The revenue Guyana receives from development of its multi-billion barrel oil resources offshore will be ultimately determined by price stability in the oil market which an expert in the industry says is largely dependent on there being a swing producer capable of preventing supply-demand imbalances.
Energy expert, author and consultant, Robert McNally recently told OilNOW during a visit to Guyana that extreme price volatility is a key feature of the oil industry and can have a major impact on the ability of the government to plan ahead effectively on how it invest oil revenues.
“Oil as a commodity is prone to wild price swings because of the nature of supply and demand. On the demand side it’s a must-have commodity…and on the supply side; once you start that field, governments and operators don’t want to shut down, even if the price falls very low,” McNally said.
As such, he pointed out that when you have such a commodity where the supply and demand is not responsive to price, “you have to live with wild swings” which has always been a problem for the industry dating back to its inception in the mid-1800s in Titusville, Pennsylvania.
McNally, author of ‘Crude Volatility’, said this is why there has always been the need for a supply-control mechanism which has seen three swing producers emerged to impose price stability with varying degrees of success throughout the course of history. The first, John D. Rockefeller’s Standard Oil Company at the turn of the 20th century, imposed price stability indirectly by monopolizing refining and integrating with midstream pipeline and railroad companies. In later decades, the Texas Railroad Commission (TRC) and Saudi Arabia have led groups that employed upstream supply control and spare capacity retention to directly stabilize crude prices.
“From 1932 until about fifteen years ago, either the TRC or OPEC has attempted to stabilize prices. But the recent return of unusually large oil price swings reflects the absence of an effective swing producer,” he pointed out.
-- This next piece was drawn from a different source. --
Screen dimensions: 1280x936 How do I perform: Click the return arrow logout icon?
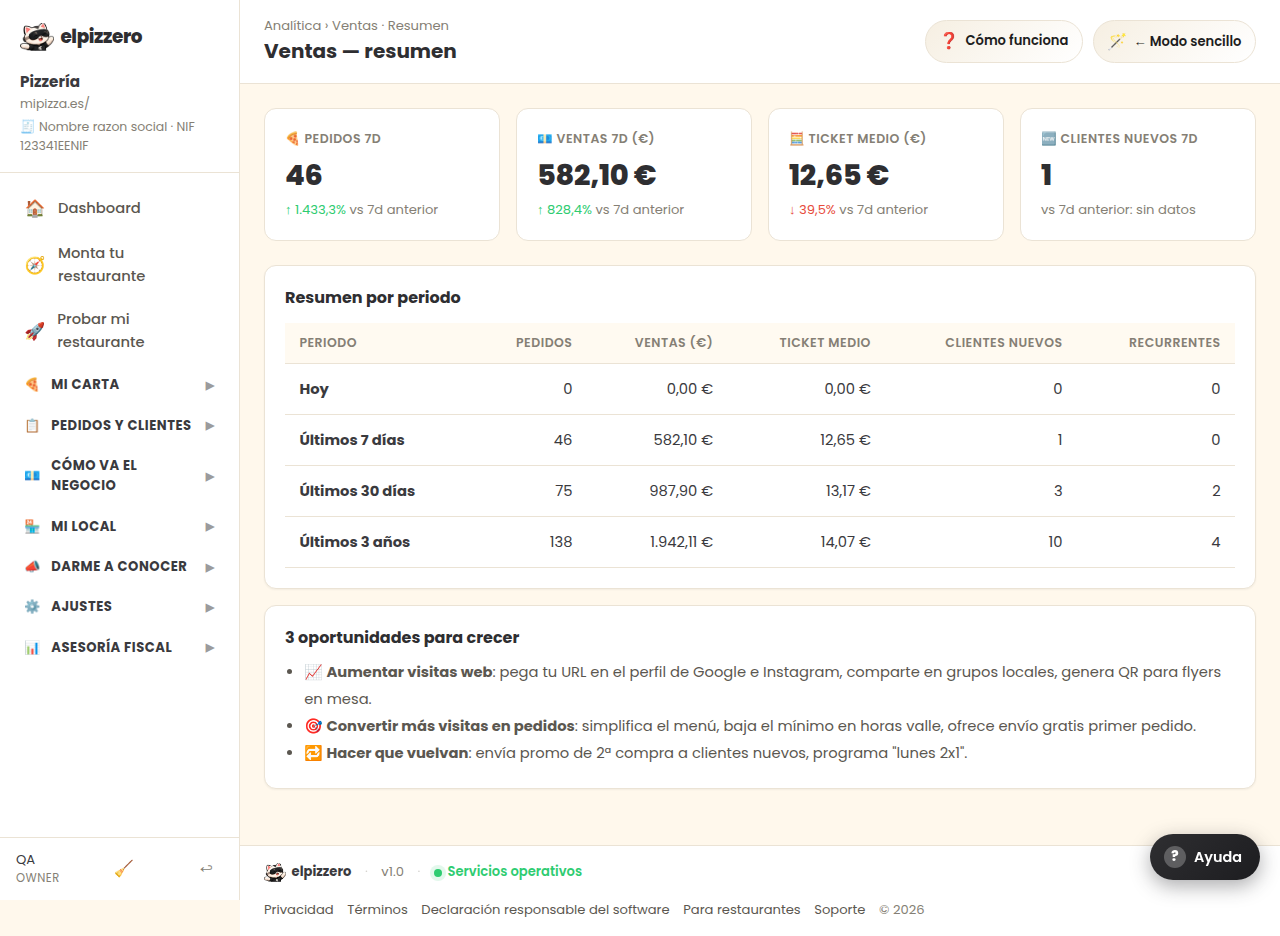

McNally said one of the most terrifying things to a country is when oil prices spike which sends up the cost for fuel, transportation and a range of commodities. “You could imagine if we are down the road and Guyana has become a big producer and the global oil price goes up and so do gasoline prices; people will be confused and may be angry. Leadership will need to have well-educated smart Guyanese who can explain why this is happening.”
In response to such a scenario, he says it would not be advisable to panic and begin implementing price controls, higher taxes and place blame on speculators, which could ultimately hurt industry and the economy.
He said these are all mistakes the United States and other countries have made and he hopes Guyana learns from it. “When the price of oil collapses, don’t panic, don’t rip up the contracts, don’t assume you are being fleeced. At the high price, don’t spend too much, don’t leverage, don’t borrow too heavily against oil if it goes to $150 a barrel and revenues are in the many millions. Don’t assume it will last forever.”
McNally is the founder of Washington D.C.-based Rapidan Energy Group and a former advisor in the George W. Bush administration.